The objects returned to Alaska include a Killerwhale Hat, from the original Chief Shakes House Flotilla of Killerwhale Hats; Killerwhale Flotilla Chilkat Robe; Killerwhale Stranded on a Rock Robe; a Mudshark Hat; three Mudshark Shirts; Killerwhale with a Hole Fin; and a Storm Headdress.
The pieces arrived in Juneau undamaged and will be delivered to Wrangell at a later date, Harold Jacobs, cultural resource specialist for the Tlingit and Haida Indian Tribes of Alaska, said Monday.
The pieces were part of a collection of more than 800 Indigenous objects acquired between 1921 and 1944 by Axel Rasmussen, who had been superintendent of schools in Wrangell and later in Skagway. The Portland Art Museum bought the collection in 1948, three years after Rasmussen's death, and they remain a linchpin of the museum's expansive Native American collection.
How at least some of those pieces arrived in the Rasmussen collection remains controversial.
The late Yaxhoos carver Arnie Dalton (1944-2001), who pressed for the objects' return, "shared that his mother Betty Carlstrom (1925-1994) remembered as a child when several of these objects were taken away," a statement by the Central Council of the Tlingit and Haida Indian Tribes of Alaska read.
"'She was 6 years old when her great-grandma died and she remembered the Wrangell police coming in the house and just grabbing the trunks with the objects,' Dalton shared during an interview in 1986," according to the Central Council statement.
Kathleen Ash-Milby, curator of Native American Art at the Portland museum and a member of the Navajo Nation, said repatriation has been one of her top priorities since she joined the museum in 2019. "I understand that these objects shouldn't have been collected in the first place," she said in the Tlingit and Haida Central Council statement.
"These objects are of cultural patrimony and that's meaningful. They never should have been sold," Ash-Milby said.
"I am grateful that times have changed and the museum is committed to moving in the right direction with this first repatriation to the Tlingit by the Portland Art Museum," she added in the museum's statement. "By returning these ancestral objects to their communities, we can begin to repair a complicated history between Indigenous people and museums. It has been an honor to help with the final steps of this repatriation and see these ancestors finally swim home."

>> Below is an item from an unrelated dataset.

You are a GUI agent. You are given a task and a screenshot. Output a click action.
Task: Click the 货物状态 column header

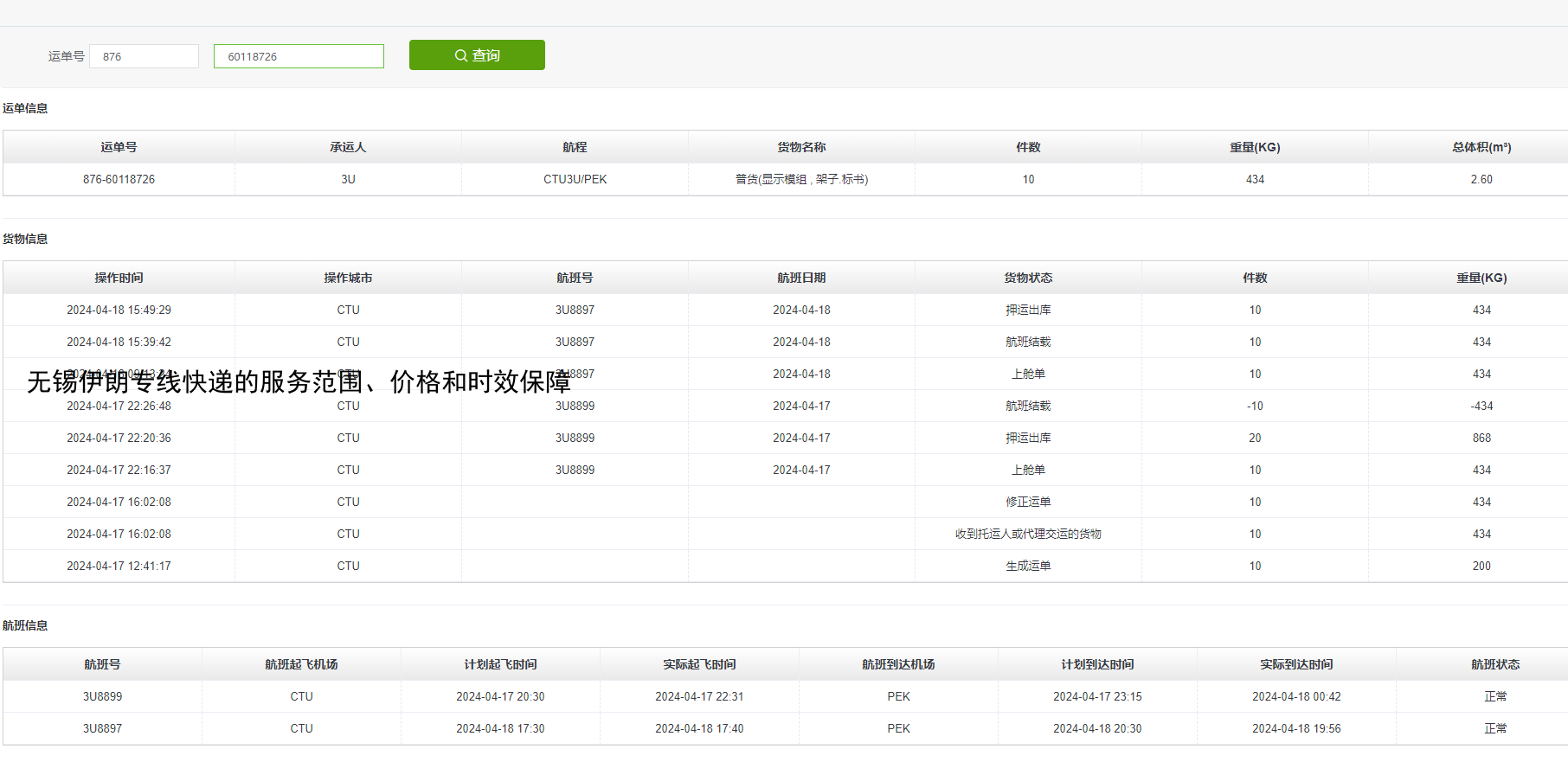tap(1028, 278)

"This is a landmark occasion, too long in the making," Brian Ferriso, the Portland museum's director, said in a prepared statement.
"Although museums continue to try to do the correct thing and be on the right side of history in fulfilling their mission, sometimes mistakes are made and it is essential for the wrongs of the past to be made right. That is what we are attempting to do with the return of these works," Ferriso said.
"Stewardship is not just about storage and exhibitions-it is also about our relationships with communities," he said.